--- RECORDS FOR THIS TASK Enclosed Below ---

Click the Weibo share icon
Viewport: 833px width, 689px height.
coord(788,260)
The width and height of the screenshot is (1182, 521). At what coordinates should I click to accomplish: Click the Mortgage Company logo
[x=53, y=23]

--- End of Enclosed RECORDS FOR THIS TASK ---

After reading through the records, retype all of them exactly.

Click the Weibo share icon
Viewport: 833px width, 689px height.
coord(788,260)
The width and height of the screenshot is (1182, 521). At what coordinates should I click to accomplish: Click the Mortgage Company logo
[x=53, y=23]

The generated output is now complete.